■ **Records shown**:
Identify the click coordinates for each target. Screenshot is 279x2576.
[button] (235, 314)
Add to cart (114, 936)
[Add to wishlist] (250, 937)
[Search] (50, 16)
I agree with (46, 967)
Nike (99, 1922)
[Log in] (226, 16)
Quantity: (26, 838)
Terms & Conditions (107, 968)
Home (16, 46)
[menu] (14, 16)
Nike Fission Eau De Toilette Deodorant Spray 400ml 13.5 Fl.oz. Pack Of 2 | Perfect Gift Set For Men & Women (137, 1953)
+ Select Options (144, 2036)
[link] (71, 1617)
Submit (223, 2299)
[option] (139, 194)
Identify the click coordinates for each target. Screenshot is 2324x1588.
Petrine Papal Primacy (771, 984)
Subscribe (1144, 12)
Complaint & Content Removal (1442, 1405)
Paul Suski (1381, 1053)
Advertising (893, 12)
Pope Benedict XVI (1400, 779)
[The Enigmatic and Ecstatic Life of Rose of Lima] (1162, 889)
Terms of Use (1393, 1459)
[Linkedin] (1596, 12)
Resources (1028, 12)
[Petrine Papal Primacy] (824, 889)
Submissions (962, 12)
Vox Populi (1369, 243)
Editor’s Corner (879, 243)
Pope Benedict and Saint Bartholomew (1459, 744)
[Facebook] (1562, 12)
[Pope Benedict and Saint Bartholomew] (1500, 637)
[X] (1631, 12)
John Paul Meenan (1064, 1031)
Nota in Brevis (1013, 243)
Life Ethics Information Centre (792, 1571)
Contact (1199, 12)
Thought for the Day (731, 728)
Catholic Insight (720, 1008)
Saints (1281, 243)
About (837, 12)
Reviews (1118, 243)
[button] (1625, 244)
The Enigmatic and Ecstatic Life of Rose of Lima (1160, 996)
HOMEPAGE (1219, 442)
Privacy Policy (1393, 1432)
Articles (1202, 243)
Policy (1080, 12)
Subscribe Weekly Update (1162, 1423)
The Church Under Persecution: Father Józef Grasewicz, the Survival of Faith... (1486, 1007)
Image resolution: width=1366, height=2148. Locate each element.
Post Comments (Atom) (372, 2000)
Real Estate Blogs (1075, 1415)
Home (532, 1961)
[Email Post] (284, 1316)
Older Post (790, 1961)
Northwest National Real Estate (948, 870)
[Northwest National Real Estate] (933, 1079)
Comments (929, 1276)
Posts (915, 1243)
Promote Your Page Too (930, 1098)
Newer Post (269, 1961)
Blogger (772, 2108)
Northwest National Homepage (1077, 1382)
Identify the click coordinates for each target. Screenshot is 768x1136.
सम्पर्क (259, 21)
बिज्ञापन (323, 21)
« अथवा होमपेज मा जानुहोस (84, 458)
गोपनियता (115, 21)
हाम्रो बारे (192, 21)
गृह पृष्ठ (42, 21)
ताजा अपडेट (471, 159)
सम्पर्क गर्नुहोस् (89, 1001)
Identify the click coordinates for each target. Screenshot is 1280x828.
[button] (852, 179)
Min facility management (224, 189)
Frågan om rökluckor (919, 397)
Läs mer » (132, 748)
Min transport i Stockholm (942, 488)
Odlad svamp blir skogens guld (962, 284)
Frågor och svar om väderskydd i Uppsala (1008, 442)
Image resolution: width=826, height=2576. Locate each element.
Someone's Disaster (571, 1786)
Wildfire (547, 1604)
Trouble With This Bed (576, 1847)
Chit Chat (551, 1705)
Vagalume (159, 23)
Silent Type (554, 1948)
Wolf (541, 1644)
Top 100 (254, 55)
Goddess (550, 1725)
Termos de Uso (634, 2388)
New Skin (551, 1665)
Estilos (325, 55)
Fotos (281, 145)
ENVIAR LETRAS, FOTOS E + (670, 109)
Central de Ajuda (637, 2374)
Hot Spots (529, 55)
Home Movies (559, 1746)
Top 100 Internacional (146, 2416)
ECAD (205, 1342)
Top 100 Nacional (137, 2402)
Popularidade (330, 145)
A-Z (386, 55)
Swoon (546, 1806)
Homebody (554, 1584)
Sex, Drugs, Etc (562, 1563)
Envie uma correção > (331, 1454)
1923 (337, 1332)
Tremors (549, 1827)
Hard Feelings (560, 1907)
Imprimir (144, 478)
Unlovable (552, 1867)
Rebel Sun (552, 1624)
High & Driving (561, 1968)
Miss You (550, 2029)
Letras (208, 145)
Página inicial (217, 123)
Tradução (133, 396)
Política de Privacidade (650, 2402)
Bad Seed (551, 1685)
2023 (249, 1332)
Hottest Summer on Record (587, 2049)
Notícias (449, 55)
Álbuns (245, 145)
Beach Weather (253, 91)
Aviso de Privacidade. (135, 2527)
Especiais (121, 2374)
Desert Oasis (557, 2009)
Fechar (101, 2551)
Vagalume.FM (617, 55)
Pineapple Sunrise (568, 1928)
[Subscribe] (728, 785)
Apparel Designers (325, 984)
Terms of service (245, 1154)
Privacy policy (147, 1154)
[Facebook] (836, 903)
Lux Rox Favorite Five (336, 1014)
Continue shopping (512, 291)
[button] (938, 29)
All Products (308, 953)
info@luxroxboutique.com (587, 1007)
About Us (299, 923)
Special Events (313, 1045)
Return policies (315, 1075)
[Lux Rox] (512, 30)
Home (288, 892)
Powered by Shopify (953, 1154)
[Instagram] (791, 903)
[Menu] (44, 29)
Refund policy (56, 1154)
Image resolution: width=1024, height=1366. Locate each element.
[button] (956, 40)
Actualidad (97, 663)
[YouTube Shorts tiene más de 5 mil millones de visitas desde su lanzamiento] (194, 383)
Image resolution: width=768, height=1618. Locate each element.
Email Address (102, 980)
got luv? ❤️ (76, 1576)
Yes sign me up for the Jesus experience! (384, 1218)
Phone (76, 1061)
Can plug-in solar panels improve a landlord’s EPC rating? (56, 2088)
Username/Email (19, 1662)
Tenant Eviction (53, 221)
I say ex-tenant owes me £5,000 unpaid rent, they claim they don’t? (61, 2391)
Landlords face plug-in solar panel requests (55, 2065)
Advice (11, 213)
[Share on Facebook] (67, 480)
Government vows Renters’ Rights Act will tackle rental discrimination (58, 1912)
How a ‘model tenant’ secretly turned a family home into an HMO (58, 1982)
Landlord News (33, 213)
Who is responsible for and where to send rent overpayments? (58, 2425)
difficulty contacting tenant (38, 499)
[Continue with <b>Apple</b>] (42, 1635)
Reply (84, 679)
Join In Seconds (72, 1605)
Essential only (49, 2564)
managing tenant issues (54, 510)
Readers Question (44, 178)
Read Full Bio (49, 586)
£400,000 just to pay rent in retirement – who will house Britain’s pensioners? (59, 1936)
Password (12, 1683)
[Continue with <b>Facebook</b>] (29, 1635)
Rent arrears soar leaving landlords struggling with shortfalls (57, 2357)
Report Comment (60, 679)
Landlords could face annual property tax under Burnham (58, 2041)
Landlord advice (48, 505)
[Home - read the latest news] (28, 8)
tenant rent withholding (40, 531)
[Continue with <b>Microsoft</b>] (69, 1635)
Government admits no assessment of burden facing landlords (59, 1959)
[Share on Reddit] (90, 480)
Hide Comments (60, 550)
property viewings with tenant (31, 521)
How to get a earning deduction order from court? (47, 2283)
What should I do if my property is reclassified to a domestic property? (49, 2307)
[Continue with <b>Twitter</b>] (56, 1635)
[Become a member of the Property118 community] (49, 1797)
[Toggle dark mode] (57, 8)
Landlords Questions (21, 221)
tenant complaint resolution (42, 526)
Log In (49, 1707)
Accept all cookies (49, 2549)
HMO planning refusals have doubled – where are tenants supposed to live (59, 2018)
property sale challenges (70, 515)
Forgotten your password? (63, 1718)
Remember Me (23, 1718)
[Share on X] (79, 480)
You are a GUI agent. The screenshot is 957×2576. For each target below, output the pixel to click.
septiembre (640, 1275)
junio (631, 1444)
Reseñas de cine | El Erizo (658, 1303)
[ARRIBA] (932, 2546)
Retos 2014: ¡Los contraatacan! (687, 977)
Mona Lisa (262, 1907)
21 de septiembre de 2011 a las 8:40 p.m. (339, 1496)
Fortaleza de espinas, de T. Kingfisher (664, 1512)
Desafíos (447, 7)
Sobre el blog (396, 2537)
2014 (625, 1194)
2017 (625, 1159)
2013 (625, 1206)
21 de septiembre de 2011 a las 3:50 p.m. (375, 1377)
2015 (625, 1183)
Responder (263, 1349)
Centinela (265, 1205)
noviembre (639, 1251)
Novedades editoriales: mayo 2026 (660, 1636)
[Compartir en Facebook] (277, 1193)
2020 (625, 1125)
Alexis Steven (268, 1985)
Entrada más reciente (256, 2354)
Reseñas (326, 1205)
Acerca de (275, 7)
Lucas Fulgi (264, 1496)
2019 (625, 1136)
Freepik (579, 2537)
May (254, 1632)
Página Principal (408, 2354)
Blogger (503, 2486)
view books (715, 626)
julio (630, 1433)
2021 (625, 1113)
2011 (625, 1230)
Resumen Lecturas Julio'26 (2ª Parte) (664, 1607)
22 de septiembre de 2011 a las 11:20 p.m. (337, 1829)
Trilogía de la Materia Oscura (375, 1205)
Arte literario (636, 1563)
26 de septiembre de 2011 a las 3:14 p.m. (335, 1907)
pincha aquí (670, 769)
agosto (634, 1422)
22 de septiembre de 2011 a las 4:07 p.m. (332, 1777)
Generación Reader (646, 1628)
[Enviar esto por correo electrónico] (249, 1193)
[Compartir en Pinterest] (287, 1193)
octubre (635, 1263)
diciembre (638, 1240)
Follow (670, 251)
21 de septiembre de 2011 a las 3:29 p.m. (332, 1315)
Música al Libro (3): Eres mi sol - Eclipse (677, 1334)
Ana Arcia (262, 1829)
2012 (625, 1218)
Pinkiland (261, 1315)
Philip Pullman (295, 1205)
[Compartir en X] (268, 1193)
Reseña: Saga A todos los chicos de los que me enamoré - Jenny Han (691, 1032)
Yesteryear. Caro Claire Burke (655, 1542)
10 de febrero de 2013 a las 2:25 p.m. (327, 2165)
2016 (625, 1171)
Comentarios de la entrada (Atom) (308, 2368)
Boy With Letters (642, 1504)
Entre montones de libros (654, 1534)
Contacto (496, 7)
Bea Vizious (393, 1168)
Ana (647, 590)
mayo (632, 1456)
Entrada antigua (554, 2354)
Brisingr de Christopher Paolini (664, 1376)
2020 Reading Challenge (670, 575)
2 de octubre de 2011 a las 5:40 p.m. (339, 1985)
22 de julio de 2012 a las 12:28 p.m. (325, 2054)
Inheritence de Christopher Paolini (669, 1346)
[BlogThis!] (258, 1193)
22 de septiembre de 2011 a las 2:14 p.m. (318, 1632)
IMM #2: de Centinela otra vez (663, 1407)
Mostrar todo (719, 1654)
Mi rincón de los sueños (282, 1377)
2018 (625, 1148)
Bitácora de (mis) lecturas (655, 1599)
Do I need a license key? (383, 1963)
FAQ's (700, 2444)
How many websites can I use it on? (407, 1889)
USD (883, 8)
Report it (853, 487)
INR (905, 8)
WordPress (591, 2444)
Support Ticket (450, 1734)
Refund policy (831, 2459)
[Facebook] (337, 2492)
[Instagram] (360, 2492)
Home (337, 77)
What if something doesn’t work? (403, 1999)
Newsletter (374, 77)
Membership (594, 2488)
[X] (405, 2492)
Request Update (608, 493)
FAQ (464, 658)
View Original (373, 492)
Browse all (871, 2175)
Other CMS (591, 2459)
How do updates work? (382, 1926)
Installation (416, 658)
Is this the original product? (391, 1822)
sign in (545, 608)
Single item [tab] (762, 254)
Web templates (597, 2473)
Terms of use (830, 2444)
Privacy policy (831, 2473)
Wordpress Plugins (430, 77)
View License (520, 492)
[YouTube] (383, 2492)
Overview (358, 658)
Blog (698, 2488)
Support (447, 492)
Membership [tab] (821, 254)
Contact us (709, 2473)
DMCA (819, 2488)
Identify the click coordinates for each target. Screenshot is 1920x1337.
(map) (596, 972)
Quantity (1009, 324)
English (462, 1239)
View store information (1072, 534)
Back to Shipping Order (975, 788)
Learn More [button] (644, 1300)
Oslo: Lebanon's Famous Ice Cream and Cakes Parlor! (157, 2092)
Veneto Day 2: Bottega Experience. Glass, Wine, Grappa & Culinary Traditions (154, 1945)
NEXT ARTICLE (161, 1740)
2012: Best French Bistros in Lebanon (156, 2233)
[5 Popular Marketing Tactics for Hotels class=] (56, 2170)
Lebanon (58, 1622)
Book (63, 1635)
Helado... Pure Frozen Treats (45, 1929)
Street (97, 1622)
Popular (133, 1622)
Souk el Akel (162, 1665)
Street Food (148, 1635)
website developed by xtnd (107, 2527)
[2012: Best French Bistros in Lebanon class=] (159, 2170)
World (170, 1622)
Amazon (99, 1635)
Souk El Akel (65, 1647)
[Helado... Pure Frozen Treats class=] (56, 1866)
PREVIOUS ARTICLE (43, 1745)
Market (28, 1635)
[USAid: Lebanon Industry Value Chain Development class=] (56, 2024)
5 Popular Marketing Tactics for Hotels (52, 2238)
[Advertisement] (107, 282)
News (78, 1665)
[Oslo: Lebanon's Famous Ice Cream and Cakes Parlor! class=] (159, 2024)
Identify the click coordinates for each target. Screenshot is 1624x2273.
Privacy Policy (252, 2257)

■ **Exercise description**: Lines in the material above that include the string "Papal" should be listed.

■ **Solution to this problem**:
Petrine Papal Primacy (771, 984)
[Petrine Papal Primacy] (824, 889)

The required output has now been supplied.